Avec les limites temporelles imposées par le gouvernement, la vie sociale se réduira pendant plusieurs semaines au « métro, dodo, boulot » sous contrôle policier pour sauver le capitalisme. Les temps de loisirs sont aussi réglementés, avec la « règle des six personnes », mais il est possible de travailler en open space, alors que les règles de distanciation ne sont pas toujours respectées, y compris dans les organismes de sécurité sociale chargés de tracer la transmission du virus.

100 milliards pour les patrons, 800 millions pour les pauvres

Début octobre France Stratégie, une institution rattachée auprès du Premier ministre constatait que « la crise sanitaire a touché en particulier les plus démunis qui ont rencontré des difficultés importantes en matière de subsistance, de santé, ou encore d’accès à l’éducation à distance durant le confinement ».

Les associations de lutte contre la pauvreté ont annoncé un million de pauvres supplémentaires engendrés par le confinement. Elles ne se sont hélas pas insurgées mais ont vivement critiqué le gouvernement.

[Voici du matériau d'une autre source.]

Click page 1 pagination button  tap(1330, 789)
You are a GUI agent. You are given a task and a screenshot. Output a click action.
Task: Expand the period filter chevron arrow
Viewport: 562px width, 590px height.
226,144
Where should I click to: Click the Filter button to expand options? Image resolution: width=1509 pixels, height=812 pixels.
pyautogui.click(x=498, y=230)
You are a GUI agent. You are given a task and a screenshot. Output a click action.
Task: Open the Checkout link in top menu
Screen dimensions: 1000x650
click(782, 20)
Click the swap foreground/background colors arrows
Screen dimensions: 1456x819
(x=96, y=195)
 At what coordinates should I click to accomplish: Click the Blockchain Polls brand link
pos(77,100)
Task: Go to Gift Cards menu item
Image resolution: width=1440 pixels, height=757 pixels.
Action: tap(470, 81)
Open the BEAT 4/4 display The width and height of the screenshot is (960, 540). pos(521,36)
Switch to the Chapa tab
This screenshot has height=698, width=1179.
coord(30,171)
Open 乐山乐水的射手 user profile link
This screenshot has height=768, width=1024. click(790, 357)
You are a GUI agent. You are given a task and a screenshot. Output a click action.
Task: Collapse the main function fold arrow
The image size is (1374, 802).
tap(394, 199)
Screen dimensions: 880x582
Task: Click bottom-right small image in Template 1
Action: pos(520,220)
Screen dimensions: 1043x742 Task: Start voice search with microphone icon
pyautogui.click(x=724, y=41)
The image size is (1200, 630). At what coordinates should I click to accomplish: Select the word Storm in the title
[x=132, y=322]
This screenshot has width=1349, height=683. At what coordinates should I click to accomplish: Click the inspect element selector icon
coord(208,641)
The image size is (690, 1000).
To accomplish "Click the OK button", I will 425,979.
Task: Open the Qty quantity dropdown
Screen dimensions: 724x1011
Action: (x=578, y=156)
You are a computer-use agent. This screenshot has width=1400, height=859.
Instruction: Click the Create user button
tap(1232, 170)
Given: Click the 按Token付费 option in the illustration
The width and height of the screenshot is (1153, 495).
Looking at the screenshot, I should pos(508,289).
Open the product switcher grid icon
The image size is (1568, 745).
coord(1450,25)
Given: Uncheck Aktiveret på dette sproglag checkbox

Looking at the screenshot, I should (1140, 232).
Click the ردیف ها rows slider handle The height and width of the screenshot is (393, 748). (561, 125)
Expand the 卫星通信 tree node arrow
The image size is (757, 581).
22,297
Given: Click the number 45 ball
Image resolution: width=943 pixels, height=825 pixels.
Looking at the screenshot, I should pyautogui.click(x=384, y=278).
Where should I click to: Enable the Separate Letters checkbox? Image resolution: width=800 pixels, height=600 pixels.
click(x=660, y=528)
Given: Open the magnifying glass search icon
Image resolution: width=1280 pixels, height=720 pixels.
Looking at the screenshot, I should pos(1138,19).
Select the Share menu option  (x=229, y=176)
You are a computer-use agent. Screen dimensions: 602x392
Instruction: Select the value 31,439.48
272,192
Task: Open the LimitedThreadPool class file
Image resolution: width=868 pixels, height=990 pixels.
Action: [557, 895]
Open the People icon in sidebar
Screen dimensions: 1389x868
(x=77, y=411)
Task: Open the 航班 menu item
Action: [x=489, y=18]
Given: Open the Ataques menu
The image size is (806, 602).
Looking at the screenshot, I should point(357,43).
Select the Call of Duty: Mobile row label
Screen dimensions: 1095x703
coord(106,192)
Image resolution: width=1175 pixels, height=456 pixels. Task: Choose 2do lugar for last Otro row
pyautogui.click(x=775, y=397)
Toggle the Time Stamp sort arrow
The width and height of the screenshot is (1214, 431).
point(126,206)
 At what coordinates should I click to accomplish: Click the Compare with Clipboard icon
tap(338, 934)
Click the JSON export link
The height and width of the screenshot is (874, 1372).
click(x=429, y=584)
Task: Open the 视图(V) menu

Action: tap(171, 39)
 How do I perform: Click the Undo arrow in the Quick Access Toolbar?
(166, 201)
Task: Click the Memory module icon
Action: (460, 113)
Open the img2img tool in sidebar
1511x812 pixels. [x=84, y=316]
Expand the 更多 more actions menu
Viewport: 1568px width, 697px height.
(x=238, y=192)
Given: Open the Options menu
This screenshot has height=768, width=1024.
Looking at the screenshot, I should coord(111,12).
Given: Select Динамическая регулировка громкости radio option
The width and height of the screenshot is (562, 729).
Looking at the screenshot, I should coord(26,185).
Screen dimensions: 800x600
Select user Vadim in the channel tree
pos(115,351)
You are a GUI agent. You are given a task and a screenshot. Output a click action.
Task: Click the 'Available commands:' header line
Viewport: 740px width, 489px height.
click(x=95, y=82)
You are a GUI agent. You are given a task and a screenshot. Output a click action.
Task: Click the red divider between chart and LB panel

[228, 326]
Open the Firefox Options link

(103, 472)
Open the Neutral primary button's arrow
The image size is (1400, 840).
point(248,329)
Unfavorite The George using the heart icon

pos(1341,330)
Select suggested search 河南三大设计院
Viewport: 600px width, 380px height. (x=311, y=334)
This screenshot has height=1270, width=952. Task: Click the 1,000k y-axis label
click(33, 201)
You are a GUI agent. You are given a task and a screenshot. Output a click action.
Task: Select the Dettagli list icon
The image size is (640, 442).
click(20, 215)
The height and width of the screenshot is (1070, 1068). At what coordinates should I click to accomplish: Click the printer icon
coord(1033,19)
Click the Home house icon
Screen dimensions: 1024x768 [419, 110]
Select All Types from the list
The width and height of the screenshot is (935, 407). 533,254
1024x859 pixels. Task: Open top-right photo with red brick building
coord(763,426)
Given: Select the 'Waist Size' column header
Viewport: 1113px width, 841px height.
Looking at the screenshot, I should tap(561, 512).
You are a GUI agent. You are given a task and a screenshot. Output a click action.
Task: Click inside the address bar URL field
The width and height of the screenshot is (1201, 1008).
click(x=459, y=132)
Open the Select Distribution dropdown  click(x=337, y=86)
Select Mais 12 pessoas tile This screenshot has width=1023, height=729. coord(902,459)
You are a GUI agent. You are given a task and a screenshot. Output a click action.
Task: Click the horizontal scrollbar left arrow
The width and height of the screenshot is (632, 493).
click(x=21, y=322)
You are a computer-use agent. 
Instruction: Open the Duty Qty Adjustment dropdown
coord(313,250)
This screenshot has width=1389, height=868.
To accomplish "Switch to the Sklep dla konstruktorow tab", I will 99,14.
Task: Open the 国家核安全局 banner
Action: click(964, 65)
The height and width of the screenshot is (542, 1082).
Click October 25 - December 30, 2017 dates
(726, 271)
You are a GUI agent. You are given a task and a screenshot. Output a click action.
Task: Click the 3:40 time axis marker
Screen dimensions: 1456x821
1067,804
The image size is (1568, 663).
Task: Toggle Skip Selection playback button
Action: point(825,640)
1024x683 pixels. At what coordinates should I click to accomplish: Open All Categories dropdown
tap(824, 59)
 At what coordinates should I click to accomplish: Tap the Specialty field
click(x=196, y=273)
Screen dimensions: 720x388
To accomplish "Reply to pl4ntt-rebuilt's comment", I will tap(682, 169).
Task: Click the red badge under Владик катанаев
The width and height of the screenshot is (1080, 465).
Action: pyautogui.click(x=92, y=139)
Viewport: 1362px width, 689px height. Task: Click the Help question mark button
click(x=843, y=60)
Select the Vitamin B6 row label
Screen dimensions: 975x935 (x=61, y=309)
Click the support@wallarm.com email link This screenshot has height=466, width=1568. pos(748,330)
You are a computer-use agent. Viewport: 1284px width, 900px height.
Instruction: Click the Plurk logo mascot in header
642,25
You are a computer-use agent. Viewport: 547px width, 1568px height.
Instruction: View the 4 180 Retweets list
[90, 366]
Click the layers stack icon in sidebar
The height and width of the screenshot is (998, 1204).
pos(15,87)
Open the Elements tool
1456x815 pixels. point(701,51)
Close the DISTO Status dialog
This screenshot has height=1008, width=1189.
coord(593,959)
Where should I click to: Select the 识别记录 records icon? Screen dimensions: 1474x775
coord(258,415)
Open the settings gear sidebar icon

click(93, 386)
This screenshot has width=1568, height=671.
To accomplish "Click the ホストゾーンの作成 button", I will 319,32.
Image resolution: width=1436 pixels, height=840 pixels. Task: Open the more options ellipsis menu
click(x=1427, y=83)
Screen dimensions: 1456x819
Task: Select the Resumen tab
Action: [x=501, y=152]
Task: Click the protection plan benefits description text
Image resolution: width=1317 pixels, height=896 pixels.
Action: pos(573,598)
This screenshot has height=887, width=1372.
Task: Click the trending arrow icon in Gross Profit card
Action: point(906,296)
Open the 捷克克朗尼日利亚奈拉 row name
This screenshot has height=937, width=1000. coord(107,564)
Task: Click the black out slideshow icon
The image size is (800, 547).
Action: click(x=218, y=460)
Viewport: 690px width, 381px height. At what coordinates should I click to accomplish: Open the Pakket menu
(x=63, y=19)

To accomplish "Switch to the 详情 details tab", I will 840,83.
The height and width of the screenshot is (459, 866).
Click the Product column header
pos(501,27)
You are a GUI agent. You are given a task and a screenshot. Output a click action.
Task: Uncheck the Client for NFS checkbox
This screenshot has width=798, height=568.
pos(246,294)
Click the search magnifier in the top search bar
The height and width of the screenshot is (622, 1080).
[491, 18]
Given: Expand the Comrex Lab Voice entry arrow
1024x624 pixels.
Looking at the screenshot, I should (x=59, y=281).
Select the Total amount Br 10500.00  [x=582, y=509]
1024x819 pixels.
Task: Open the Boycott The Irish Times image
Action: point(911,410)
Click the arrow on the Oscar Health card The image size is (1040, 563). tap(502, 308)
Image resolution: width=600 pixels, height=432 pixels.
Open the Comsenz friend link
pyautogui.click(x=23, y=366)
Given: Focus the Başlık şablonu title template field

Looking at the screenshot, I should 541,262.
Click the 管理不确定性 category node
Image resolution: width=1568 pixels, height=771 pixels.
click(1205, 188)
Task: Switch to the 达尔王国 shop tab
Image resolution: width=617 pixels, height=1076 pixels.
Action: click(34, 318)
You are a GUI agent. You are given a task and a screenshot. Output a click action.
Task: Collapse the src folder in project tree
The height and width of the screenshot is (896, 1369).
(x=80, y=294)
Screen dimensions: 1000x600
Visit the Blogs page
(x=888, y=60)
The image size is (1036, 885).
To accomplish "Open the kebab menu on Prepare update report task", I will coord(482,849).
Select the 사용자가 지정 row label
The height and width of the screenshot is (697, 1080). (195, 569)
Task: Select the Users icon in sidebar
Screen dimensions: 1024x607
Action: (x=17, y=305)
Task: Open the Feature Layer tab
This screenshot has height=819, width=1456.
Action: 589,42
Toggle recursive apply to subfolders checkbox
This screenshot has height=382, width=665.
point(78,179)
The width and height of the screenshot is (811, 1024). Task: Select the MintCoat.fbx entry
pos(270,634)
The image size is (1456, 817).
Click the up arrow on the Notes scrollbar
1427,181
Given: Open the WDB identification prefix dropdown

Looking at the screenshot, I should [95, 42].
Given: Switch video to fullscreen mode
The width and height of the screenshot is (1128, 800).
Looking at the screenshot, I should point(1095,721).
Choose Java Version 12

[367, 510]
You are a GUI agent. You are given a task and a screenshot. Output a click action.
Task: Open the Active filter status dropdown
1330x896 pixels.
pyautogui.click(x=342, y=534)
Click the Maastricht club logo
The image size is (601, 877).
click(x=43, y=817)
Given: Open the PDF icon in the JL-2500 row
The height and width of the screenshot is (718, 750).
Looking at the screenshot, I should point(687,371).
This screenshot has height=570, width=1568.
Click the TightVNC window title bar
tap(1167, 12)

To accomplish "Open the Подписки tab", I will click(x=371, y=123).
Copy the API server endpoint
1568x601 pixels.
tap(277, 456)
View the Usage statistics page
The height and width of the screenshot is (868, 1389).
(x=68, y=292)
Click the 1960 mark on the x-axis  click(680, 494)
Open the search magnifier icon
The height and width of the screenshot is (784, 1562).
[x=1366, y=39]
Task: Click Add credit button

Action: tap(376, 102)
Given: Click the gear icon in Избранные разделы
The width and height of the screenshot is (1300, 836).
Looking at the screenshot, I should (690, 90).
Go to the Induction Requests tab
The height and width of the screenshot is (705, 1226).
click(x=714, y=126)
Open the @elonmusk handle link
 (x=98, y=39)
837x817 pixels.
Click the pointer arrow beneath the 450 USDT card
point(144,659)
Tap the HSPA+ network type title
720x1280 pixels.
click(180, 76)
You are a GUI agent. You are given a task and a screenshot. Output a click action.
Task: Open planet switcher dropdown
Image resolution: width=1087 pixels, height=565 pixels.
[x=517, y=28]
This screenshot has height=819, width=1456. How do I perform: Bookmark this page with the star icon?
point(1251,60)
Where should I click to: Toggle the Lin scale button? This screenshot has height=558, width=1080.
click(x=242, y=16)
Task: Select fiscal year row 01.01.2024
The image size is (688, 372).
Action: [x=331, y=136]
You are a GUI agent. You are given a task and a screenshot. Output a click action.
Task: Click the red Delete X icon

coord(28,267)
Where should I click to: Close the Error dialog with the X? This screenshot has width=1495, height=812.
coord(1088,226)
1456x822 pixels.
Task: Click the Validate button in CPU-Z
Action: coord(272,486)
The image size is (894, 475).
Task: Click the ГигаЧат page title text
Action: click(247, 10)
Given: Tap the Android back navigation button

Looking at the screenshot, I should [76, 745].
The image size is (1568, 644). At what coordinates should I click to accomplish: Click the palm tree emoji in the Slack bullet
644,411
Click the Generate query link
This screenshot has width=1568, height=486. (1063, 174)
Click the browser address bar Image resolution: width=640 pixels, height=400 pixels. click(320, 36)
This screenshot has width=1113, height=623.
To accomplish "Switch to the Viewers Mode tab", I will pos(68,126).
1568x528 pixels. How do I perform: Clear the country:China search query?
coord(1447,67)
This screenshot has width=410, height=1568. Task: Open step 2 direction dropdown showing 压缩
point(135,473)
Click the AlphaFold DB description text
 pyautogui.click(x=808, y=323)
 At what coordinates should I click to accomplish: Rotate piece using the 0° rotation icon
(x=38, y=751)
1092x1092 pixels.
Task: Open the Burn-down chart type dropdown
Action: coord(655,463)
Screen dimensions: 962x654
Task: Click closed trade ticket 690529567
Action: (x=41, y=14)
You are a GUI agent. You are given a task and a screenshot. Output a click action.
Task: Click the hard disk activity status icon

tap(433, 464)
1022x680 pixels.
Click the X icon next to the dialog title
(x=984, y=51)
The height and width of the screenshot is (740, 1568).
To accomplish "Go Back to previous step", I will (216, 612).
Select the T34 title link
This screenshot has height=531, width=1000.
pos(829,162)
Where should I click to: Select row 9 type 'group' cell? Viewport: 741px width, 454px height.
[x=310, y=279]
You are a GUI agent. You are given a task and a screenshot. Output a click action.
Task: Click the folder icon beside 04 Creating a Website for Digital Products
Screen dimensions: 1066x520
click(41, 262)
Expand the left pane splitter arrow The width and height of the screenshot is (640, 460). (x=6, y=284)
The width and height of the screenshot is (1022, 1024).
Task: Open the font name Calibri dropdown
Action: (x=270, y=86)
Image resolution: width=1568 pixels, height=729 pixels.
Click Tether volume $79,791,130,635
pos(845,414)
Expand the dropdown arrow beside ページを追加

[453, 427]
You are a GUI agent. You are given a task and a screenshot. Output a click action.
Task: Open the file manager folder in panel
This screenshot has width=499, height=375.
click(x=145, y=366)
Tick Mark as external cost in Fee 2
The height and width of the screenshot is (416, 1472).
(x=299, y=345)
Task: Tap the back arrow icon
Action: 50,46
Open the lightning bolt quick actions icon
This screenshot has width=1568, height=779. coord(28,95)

Le délégué de la fondation Abbé Pierre a constaté que « c’est le prolongement de la politique menée depuis deux ans et demi : coupes dans les APL et le logement social, et refus de revaloriser le RSA et de l’ouvrir aux 18-25 ans ». 1,3 million de personnes « venues parfois après plusieurs jours de jeûne » ont sollicité une aide du Secours populaire. La Fédération des acteurs de la solidarité prévoit au moins un million de pauvres supplémentaire l’an prochain, qui s’ajouteront au 9,3 millions de personne vivant déjà sous le seuil de pauvreté monétaire (1 063 euros par mois et par personne). Mais il n’est pas question pour Macron de changer de politique, il rappelait à la télévision le 15 octobre que « Nos fondamentaux, c’est la lutte contre la pauvreté par le retour à l’activité et le travail. » La présidente du Secours catholique avait déjà répliqué à ce discours : « Ce n’est pas possible d’être aussi fermé, de rester entêté sur des théories voulant qu’aider les entreprises finira par ruisseler sur les pauvres et que si on aide les gens, ils retourneront moins vers le travail… » Et pourtant : dans le « plan de relance » de 100 milliards d’euros annoncé en septembre, ce sont à peine 800 millions d’euros qui sont consacrés aux plus démuniEs, dont 533 millions d’euros pour la hausse exceptionnelle de l’allocation de rentrée scolaire.